Metal parts are removed from wax molds leaving particulates, oils and greases, and cleaners in the rinse waters.  Client wants to reuse/recover as much of the rinse water as possible to minimize freshwater usage. 

Figure 1. Process Wastewater and Microfiltration Filtrate

Many industrial dischargers have installed
dissolved air flotation (DAF) systems to
achieve compliance with local effluent
discharge limitations. In many plants, the
effluent wastewater clarity looks
extremely good. There is little to no TSS
carryover, possibly some foam due to
cleaners or detergents used upstream,
and oil and grease concentrations less
than 100 mg/L.
This effluent might be able to be used as
reuse water but there is a need to ensure
that the oil and grease concentrations are
lower and any TSS is almost non-existent.
Filtering the DAF effluent through a
ceramic microfiltration system may
produce the reuse water quality for the
industrial application.

Figure 2. DAF Effluent
Figure 3. DAF Effluent and Microfiltration 0.2 µm Filtrate Samples
Figure 4. DAF Effluent and Microfiltration 0.2 µm Filtrate Samples
Figure 5. DAF Effluent, 0.2 µm and 0.1 µm Filtrate Samples

Membrane filtration systems generate a wastestream referred to as the concentrate.  Depending upon the wastestream source the concentrate can become highly concentrated with Total Suspended Solids (TSS) and Fats, Oils, and Greases (FOG).  These pollutants need to be disposed.  The concentrate cannot be discharged to the effluent sewer because it will lead to noncompliance.  

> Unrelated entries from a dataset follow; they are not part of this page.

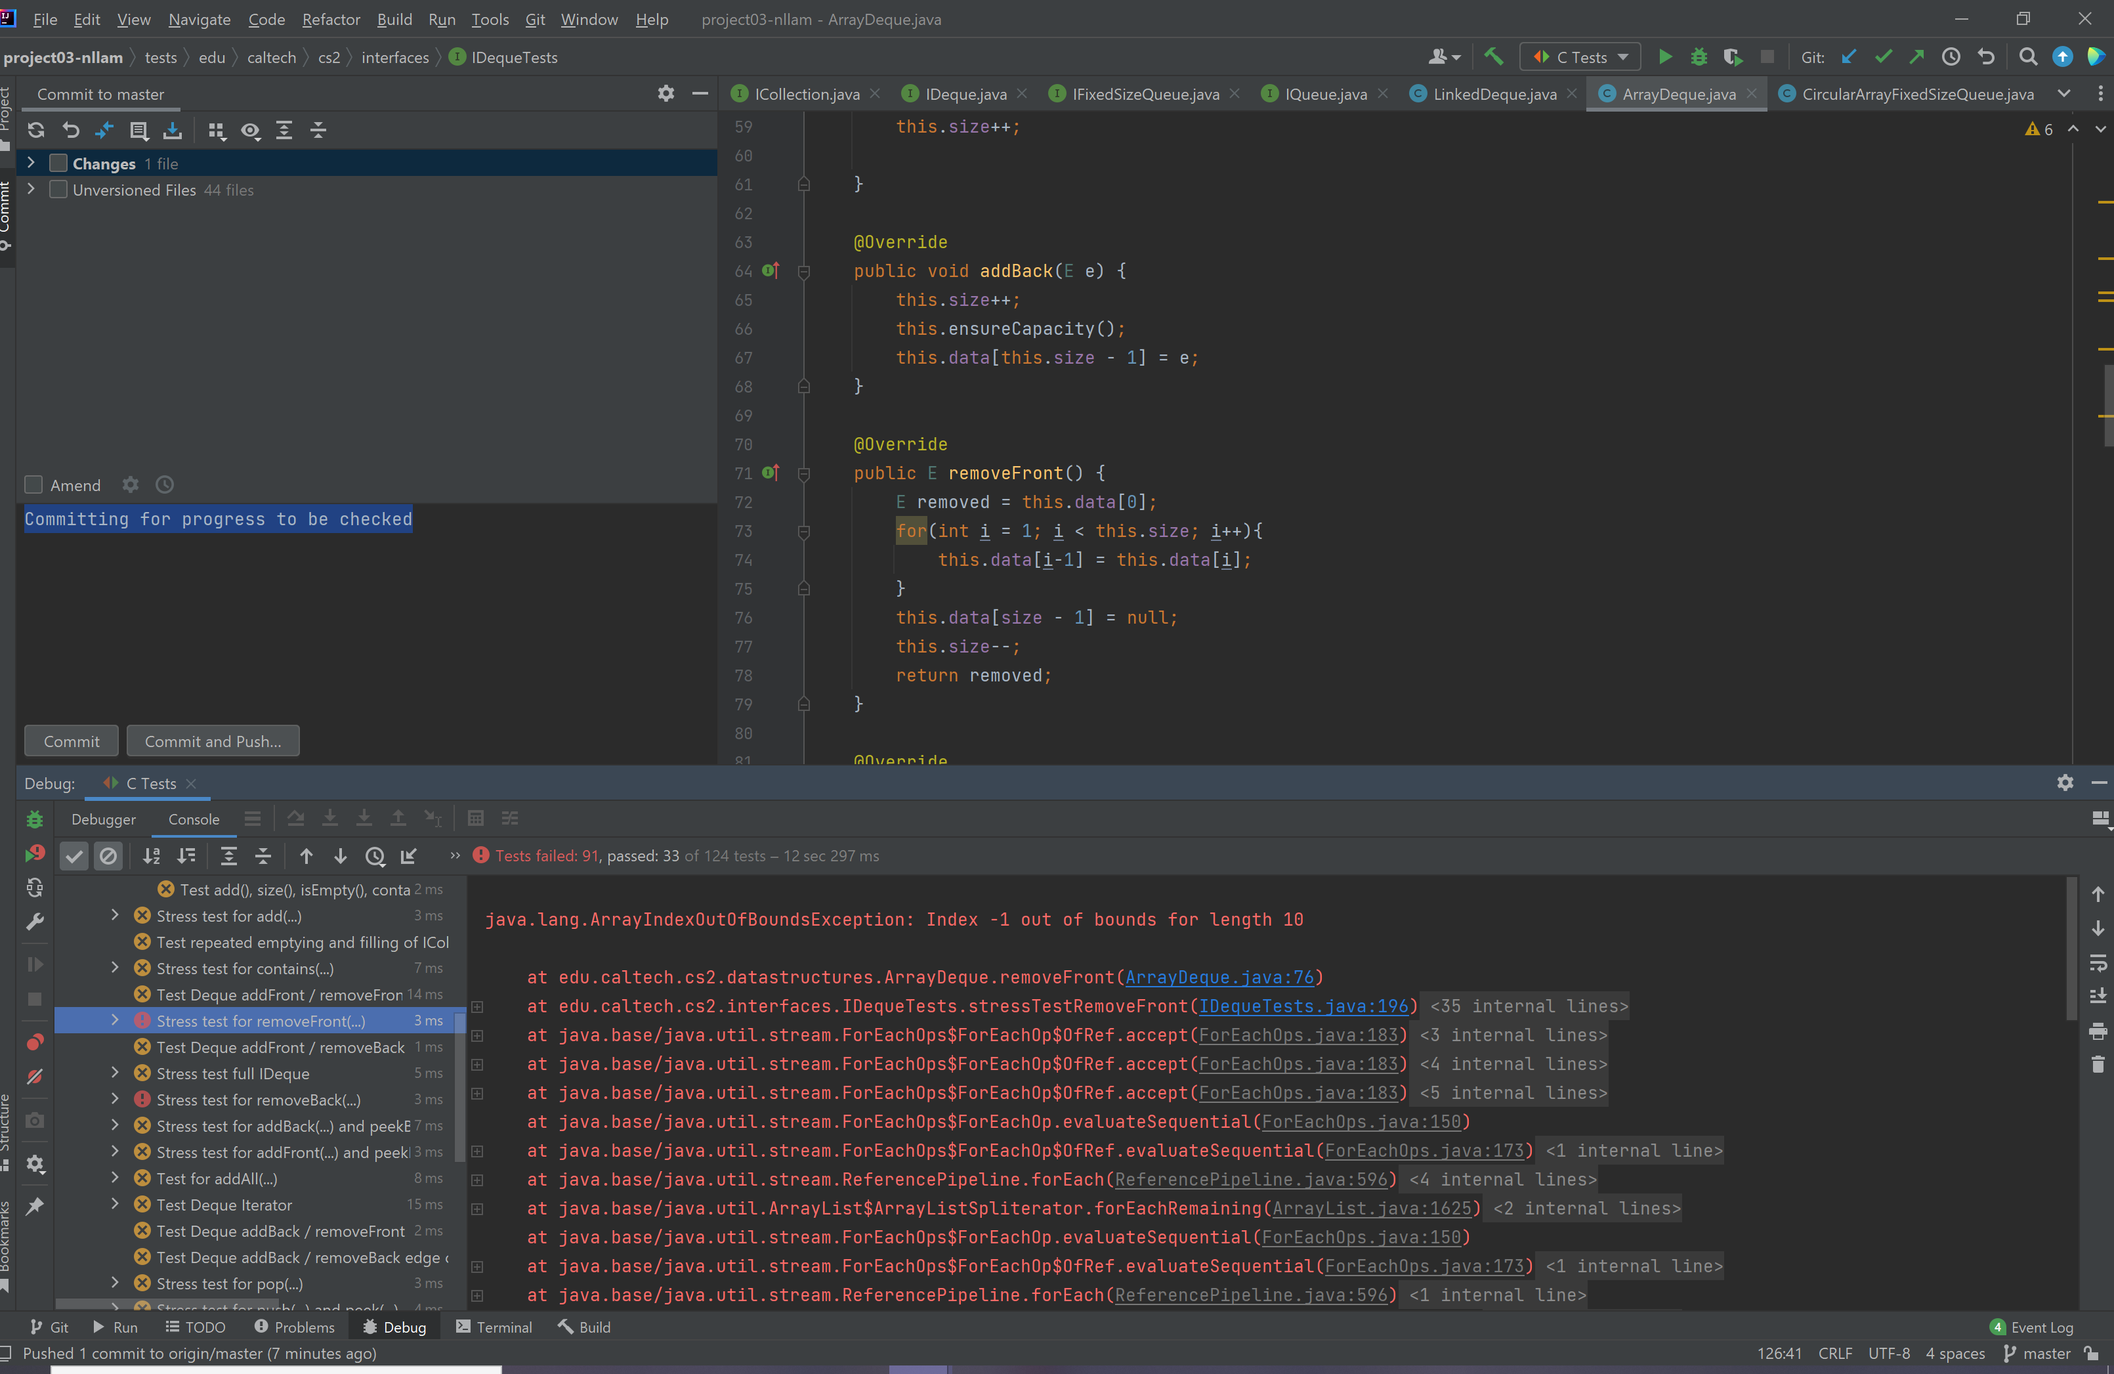Click the Debug bug icon in the toolbar
The width and height of the screenshot is (2114, 1374).
click(1698, 58)
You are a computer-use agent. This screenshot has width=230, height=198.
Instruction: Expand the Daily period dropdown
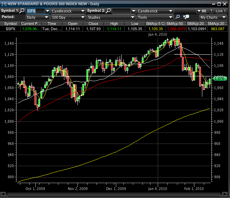click(37, 17)
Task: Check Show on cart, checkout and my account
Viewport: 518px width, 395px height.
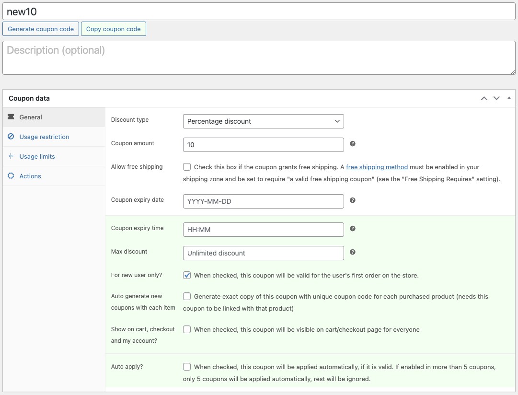Action: 187,329
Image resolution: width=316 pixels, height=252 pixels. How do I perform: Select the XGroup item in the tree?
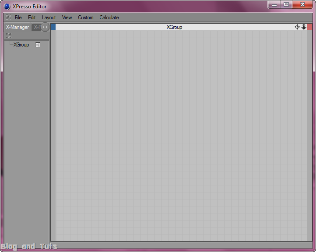(x=21, y=45)
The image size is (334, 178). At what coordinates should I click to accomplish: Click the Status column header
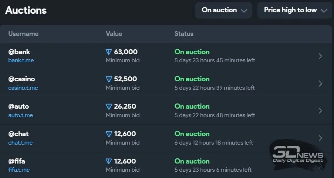coord(184,34)
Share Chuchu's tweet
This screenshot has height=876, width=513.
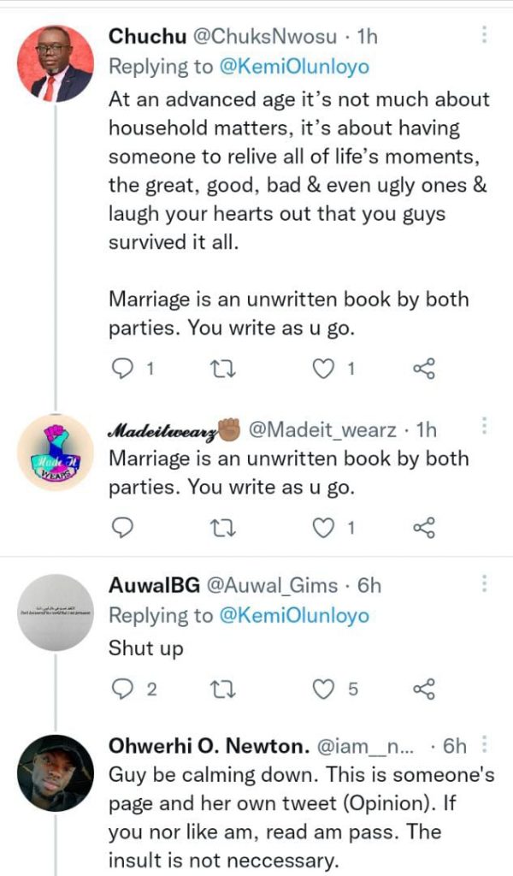point(424,369)
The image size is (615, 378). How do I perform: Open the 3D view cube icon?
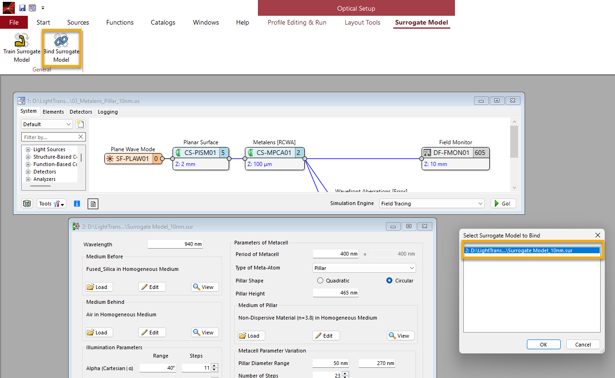coord(27,204)
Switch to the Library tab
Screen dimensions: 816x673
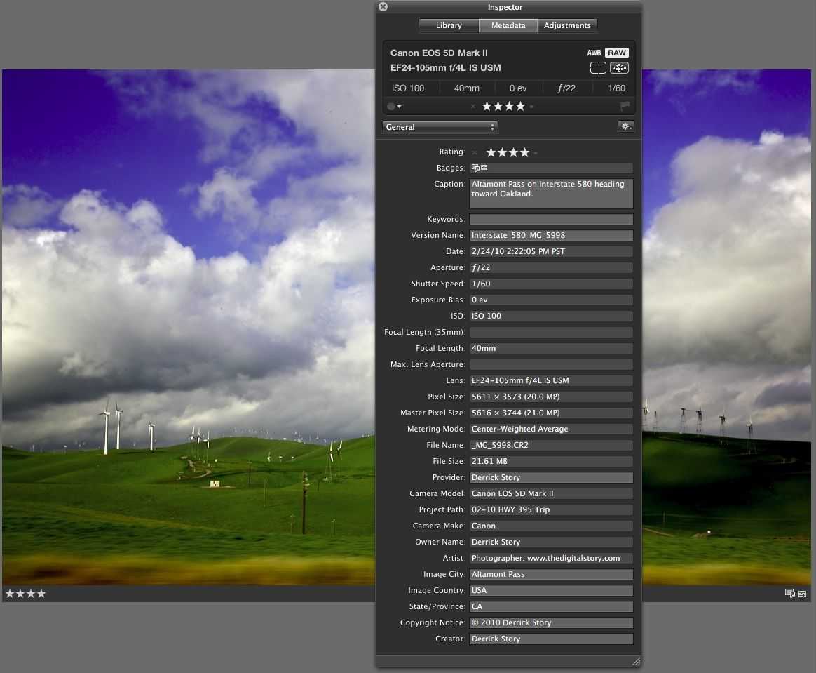(x=449, y=25)
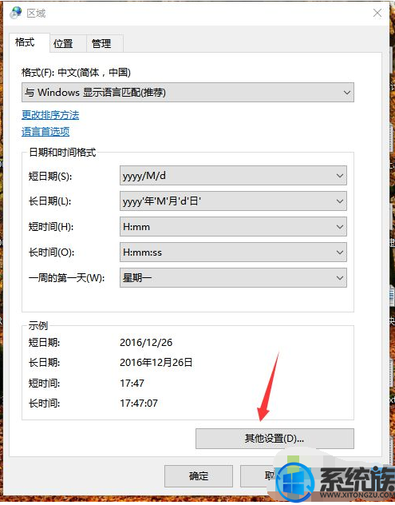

When using microfiltration or ultrafiltration for recycling DAF effluent, the majority of the FOG and TSS pollutants are removed from the wastewater.  This lighter wastewater loading allows the filtration systems to process the wastewater longer without having to stop frequently for membrane cleaning.  

In addition, the concentrate can be discharged back into the wastewater equalization tank for processing through the DAF to remove the TSS and FOG loadings.  It is a win-win method to maximize recycle water applications.